Privacy Policy

Trackday Pty Ltd · Last updated 5 May 2026

1. Who we are

Trackday Pty Ltd (ACN pending) is an Australian company registered in Victoria. We operate the Trackday community platform at trackday.com.au, the Trackday mobile app (com.trackday.mobile), and the Marshal cryptographic companion app (com.trackday.marshal).

For privacy enquiries, contact [email protected].

2. What we collect

We collect the minimum information needed to provide the platform.

Account information

  • Email address
  • Phone number (verified via SMS)
  • Display name and chosen handle
  • Optional: profile photo, vehicle details you publish to your garage

Marshal app: additional data

  • Public Marshal ID (a 9-character receive-only address, never reveals personal data on its own)
  • Device attestation (Apple App Attest / Google Play Integrity): proves the request comes from a real Marshal app on a real device
  • A signature image you create on-device (drawing, typed signature, or photograph), stored encrypted on YOUR device, never on our servers
  • Cryptographic public keys (Secure Enclave / StrongBox) registered to your Marshal device: we hold the public half only, the private half never leaves your device

Usage data

  • Pages and features you use, timestamps, device type / OS version
  • IP address (used for rate limiting and SIM-swap forensics on Marshal)
  • Crash reports (Sentry): aggregated, never includes message content

What we DON'T collect

  • Marshal document plaintext: encrypted on-device, only ciphertext on our relay
  • Your private cryptographic keys (Secure Enclave on iOS, StrongBox on Android)
  • Contacts, photo library, location (unless you explicitly share an event location)
  • Messages or DMs that occur outside the Trackday platform

3. How we use it

  • Provide the platform features you signed up for
  • Verify your identity (SMS code on sign-up, biometric on Marshal sensitive actions)
  • Send transactional notifications (sign-in security, document delivery)
  • Investigate fraud, abuse, or security incidents (e.g.
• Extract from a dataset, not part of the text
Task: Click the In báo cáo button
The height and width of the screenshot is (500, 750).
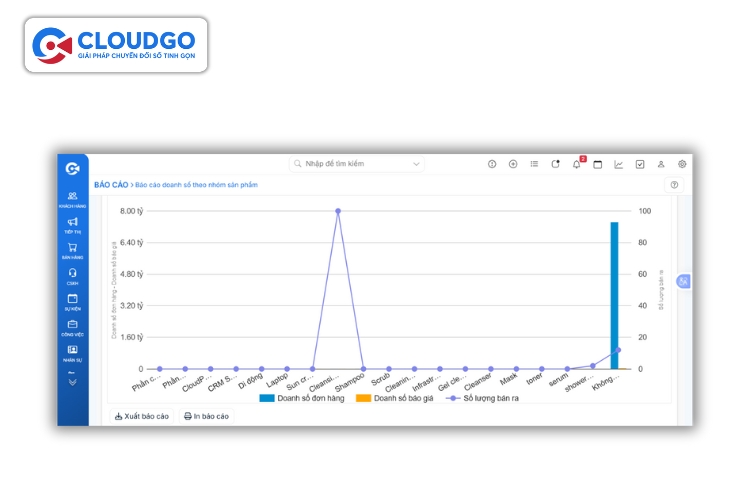Action: [x=207, y=416]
SIM-swap forensic trail)
  • Comply with legal obligations including the Privacy Act 1988 (Cth) and the Australian Privacy Principles

We do NOT sell your personal information. We do NOT share it with advertisers. We do NOT use it to train AI models for third parties.

4. Where we store it

Personal data is stored on Australian-resident infrastructure (Melbourne and Sydney data centres) by default. Specifically:

  • Application database: PostgreSQL on Trackday-operated servers in Australia (Equinix ME1 / SY3)
  • Object storage (photos, documents): Wasabi S3, ap-southeast-1 (Singapore)
  • Marshal cryptographic key infrastructure: OpenBao on Trackday-operated infrastructure in Australia
  • Backups: Backblaze B2 with US-based region for disaster recovery only

Some service providers (e.g. AWS for SMS delivery, Apple for push notifications) may process your data outside Australia. We require all such providers to comply with the Australian Privacy Principles.

5. How we protect it

  • TLS 1.3 in transit, AES-256 at rest
  • Argon2id password hashing (no plaintext passwords ever stored)
  • Marshal documents encrypted client-side; we hold ciphertext only with a 7-day TTL (30 days for premium subscribers)
  • Cryptographic keys: Apple Secure Enclave / Google StrongBox on device; OpenBao Transit for server-side signing keys
  • Hash-chained audit log: every Marshal account binding is cryptographically replayable
  • SOC 2-aligned operating practices; quarterly key rotation

6. Your rights

Under the Privacy Act 1988 (Cth) and Australian Privacy Principles, you have the right to:

  • Access the personal information we hold about you
  • Correct information that is inaccurate or out of date
  • Request deletion of your account and associated data
  • Lodge a complaint with the Office of the Australian Information Commissioner (OAIC)

To exercise any of these rights, email [email protected]. We respond within 30 days.

GDPR rights for EU/UK users (right to erasure, right to data portability, right to object to processing) are honoured on the same email address.

7. Cookies and tracking

Trackday uses essential cookies for sign-in sessions and feature flags. We use Sentry for error tracking; analytics are first-party only (PostHog self-hosted on Australian infrastructure). We do NOT use Google Analytics, Facebook Pixel, or any third-party advertising trackers.

8. Children

The Trackday platform is intended for users aged 16 and over. We do not knowingly collect information from children under 16. If you believe a child has created an account, email [email protected].

9. Changes to this policy

We post material changes to this policy here at least 30 days before they take effect, and notify active users by email or in-app notification. The "Last updated" date at the top of this page reflects the most recent revision.